Social media notifications are OK when you sleep but not an Amber Alert

When a middle-of-the-night Amber Alert was issued early on Monday, it awoke people to terror. Not because a six-year-old girl was missing in Saskatchewan but because of the blaring notification on people’s cellphones — phones that are inches from their head as they sleep.

(Full disclosure: I don’t sleep with my cellphone so I’m not one of the people affected by an emergency alert when I’m in bed at night. Remember, I wrote the book called Put Down Your Damn Phone Already.)

It was earlier this year that the new alert system was rolled out across Canada and was deemed a massive failure when most people reported not getting the message at a predetermined time. We outlined the results of our experiment here.

When I heard about the Amber Alert issued for Emma O’Keeffe I wondered what the response would be from people who were inconvenienced by the sleepy-time notification. The reaction from the tired and pissed-off public early Monday morning was largely, well, negative.

Here’s a sampling of what I saw online:

“I’m all for being alerted about a tornado but at least let me have the option of opting out so the scary noise doesn’t cause a heart attack while I’m trying to sleep.”

“So what then, are we supposed to get an alert every single time a senior wanders off, or some kid leaves his group home? Because of course there is a threat to life and we all need to know about it ASAP, even if it’s the dead of night and you live in Thompson. So we’ll end up with a dozen alerts a day at which point we’ll just ignore them all… great.”

“No one’s going to play the “I don’t care about children” card here but the understanding was that the emergency alert system was for proximal life threatening situations only. If we get Emergency siren every couple of weeks from an amber alert, it desensitizes us to the system. A mass text would’ve been just fine. At the very least everyone can agree it doesn’t need to be broadcast at midnight. Plenty of people probably got scared out of their wits. This alert was very poorly thought out.”

Sounds like people want notifications when it affects THEM – meaning when their life is endanger and something bad is on the way for them. Fair point. I get that. Technically a life was in danger but I understand the selfishness of being woken up for something that doesn’t affect me while I’m trying to sleep.

RELATED: Idiot mom’s reckless actions cause middle-of-the-night Amber Alert

I’m on the fence about the types of messages that are transmitted to each person’s individual mobile device. For many people, it was a weather app that sent the notification. But like one of the many commentators said, it’s only a matter of time before you start to disregard nuisance messages and then you actually miss something that is alerting you of an impending danger to your life – you know, what matters most to you.

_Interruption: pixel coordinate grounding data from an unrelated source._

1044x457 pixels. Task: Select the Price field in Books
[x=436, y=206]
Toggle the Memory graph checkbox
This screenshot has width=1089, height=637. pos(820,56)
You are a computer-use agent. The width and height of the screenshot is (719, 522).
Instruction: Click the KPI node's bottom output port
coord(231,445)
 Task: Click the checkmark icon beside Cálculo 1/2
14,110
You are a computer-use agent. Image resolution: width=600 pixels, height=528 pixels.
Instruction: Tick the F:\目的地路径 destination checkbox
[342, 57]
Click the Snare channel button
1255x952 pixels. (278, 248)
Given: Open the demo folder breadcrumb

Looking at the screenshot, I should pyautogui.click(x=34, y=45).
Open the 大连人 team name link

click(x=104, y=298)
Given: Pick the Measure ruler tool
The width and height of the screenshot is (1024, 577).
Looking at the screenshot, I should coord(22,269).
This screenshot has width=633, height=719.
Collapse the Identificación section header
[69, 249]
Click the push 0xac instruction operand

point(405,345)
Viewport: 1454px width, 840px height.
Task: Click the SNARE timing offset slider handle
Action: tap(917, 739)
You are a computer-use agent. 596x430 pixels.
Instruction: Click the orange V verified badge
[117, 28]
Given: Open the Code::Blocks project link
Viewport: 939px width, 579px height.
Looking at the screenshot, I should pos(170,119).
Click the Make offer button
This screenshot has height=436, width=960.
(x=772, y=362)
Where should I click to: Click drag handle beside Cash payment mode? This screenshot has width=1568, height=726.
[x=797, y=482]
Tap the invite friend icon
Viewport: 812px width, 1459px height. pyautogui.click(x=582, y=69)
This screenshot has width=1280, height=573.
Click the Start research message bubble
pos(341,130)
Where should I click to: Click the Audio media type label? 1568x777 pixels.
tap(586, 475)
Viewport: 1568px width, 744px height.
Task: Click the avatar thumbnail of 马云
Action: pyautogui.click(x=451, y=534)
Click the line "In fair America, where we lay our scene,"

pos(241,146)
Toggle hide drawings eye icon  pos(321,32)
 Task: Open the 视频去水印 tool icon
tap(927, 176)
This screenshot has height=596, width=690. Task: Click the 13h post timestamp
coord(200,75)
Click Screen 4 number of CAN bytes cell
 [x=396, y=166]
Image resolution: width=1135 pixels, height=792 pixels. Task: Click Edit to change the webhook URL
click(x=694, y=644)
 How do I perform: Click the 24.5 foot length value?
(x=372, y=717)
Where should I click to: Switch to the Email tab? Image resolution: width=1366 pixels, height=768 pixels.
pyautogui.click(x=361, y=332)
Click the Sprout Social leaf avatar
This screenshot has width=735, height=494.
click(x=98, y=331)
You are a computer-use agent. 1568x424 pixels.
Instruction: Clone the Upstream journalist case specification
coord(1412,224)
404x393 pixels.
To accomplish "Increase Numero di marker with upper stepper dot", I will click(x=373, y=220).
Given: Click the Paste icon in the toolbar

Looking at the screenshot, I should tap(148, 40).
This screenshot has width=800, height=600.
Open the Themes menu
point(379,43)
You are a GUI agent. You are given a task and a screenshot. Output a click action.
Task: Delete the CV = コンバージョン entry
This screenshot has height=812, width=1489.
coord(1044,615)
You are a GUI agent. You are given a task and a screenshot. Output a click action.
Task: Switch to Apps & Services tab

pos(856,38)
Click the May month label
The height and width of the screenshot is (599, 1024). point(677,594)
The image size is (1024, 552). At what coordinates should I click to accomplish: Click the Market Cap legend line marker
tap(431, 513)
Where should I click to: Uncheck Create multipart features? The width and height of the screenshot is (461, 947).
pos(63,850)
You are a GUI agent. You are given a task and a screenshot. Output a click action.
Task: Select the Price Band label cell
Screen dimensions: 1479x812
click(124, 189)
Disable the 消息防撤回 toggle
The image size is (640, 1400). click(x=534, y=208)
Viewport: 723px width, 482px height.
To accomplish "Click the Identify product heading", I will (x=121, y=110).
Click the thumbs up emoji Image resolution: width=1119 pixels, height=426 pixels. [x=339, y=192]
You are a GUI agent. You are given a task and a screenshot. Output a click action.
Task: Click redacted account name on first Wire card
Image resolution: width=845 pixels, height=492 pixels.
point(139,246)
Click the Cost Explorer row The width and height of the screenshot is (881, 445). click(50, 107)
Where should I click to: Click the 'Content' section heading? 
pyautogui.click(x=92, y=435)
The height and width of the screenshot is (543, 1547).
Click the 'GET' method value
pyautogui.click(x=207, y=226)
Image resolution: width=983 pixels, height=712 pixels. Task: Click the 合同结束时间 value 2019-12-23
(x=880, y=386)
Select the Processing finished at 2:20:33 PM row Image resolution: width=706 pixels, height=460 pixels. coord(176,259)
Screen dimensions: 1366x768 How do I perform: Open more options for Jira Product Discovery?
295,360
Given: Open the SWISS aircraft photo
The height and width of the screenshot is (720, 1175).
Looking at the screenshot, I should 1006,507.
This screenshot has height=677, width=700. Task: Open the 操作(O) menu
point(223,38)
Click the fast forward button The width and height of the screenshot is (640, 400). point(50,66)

There was a deadly tornado that ripped through Manitoba this summer but people in Winnipeg, where I was at the time, didn’t get an alert of dangerous conditions in the area. They did if they had an app that quietly displayed a weather warning, but there wasn’t a blaring alert a tornado was a comin’. Why didn’t people in the area get a message about that? Instead, a girl abducted in a stolen vehicle a province away set off alarm bells (literally).

Perhaps the system needs more tweaking. Maybe the public outrage after the Amber Alert will prompt developers to make changes. Perhaps the public needs to get used to the emergency alerts whether they want them or not.